What this technology means for today’s CIO

CIO at Navanoversees the Business Technology, Data, Security and IT Services functions.

AI is becoming an indispensable tool for companies to drive growth, improve efficiency and stay competitive. I didn’t write that – ChatGPT, the now-familiar chatbot launched by OpenAI in November 2022, did.

Seemingly overnight, this revolutionary technology made millions of jaws drop by automatically stitching together sets of structurally sound sentences and fully functional lines of code. It’s become such a hot topic that even the Kardashians have to be jealous. The limelight is well deserved. I believe that generative AI will bring about massive changes in the way companies run their business, the technology solutions they need to be competitive, and the skills required of their employees.

Why all the fuss? It starts with understanding that ChatGPT differs from the AI ​​of recent years, with more advanced natural language processing capabilities and a more robust ability to learn from prompts and fine-tune. And it’s getting so good, so fast, that companies that don’t already consider it a key growth component will have to do so very soon — or risk being left behind by their competition.
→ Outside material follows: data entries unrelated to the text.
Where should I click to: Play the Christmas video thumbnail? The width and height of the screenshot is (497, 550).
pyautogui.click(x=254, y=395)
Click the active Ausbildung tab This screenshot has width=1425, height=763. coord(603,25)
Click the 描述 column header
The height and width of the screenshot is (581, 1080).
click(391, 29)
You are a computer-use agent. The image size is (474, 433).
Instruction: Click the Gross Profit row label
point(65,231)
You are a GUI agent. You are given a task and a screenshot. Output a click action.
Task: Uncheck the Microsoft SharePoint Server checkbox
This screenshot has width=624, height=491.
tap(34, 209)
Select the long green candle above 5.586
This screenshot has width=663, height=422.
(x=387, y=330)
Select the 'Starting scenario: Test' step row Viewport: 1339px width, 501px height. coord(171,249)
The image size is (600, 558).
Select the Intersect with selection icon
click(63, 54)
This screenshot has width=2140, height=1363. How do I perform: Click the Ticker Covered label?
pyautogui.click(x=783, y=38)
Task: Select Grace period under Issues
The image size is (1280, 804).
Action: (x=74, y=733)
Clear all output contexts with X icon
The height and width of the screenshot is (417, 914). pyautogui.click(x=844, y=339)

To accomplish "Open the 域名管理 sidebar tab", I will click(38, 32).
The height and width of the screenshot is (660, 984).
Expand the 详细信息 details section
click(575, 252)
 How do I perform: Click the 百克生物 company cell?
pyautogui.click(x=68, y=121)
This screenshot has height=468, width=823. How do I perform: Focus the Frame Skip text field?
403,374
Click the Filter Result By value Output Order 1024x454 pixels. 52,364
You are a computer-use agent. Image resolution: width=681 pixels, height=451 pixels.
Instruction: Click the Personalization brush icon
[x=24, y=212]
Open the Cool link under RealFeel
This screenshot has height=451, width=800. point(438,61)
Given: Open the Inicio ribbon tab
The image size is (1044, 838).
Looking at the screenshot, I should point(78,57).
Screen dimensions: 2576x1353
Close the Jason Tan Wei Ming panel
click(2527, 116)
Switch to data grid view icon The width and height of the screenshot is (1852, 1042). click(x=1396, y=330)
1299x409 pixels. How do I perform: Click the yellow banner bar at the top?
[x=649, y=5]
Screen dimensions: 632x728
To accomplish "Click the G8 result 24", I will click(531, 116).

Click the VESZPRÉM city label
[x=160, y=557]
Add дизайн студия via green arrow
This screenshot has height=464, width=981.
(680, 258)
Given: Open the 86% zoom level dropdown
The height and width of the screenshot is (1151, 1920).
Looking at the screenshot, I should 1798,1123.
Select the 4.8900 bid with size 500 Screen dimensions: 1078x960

As businesses adopt and adapt, forward-thinking technology leaders and CIOs will face new questions and challenges to prepare their technology stacks, platforms, and organizations to embrace this unprecedented wave of technology. You should note the following.

• What to do first: When considering this technology, there are multiple use cases to consider, from simple helpdesk bots to larger solutions replacing entire outbound sales teams. How do technology leaders prioritize potential implementations? As with any technology assessment, it starts with understanding your business capabilities and processes. Focus on processes that can be improved with AI and ML, and then assess what business value those improvements could deliver. Categorizing projects as low, medium, or high impact and determining their ROI will help you prioritize them.

• Buy or build: With all the excitement surrounding ChatGPT, it seems every provider on the planet has started touting “AI skills”. As teams evaluate these vendors and their solutions, it’s imperative to understand which solutions really leverage this new Generative AI capability and which are just jumping on the AI ​​bandwagon. A deep dive into the underlying technology powering the AI ​​component of the solution will be crucial.

Alternatively, teams may decide not to purchase and instead develop their solution in-house. First, however, they must assess the specific infrastructure needed, manage commercial licensing, and provide the team with the right resources to train the models (among other steps).

• Make it yours: Not only is AI useless without data, but also with it incorrect Data. Of course, making sure the solution gets the right inputs depends on the needs of each organization, but each organization needs the right architecture, the right data model, the right resources, prompts, and training. Only then can companies be sure that they are using the power of this technology effectively.

• Impact on talent: Let’s face it: Generative AI will replace some jobs. So what is happening to the people who are doing these jobs today? That’s a valid concern — one that reminds me of the discussions between infrastructure teams when cloud was the hottest topic about a decade ago. I would imagine that over time we will see a similar sea change in all kinds of roles and functions, from call center agents to engineers. We can also expect an increased focus on new roles in core functions, such as B. Prompt engineers on data teams needed to fine-tune models. Even if the needs will vary from company to company, it is clear that personnel changes will have to be made.

• Privacy and security: As with any new technology, there are numerous opinions on how Generative AI is regulated and the impact it has on an individual’s privacy and security. Copyright protection and disinformation are just two of the challenges we have seen from the start, and this number is sure to increase, which will inevitably lead to regulation (which EU and UK governments are already considering). The fact remains, however, that technology is always moving faster than government bodies, so where we end up remains to be seen.

When it comes to generative AI, CIOs face big decisions with huge consequences. Ultimately, the goal should be to drive business value while maintaining trust – trust that the CIO has the knowledge and foresight to keep their organization ahead of the competition in a thoughtful and controlled manner.

Generative AI is exciting and scary at the same time. Sitting on the sidelines waiting for things to be sorted out is tempting, but also risky. That is why, as a technology leader, we need to step out of our comfort zones, create awareness, educate ourselves and work closely with our business partners to drive a thoughtful approach to embracing this game changer within our own organizations.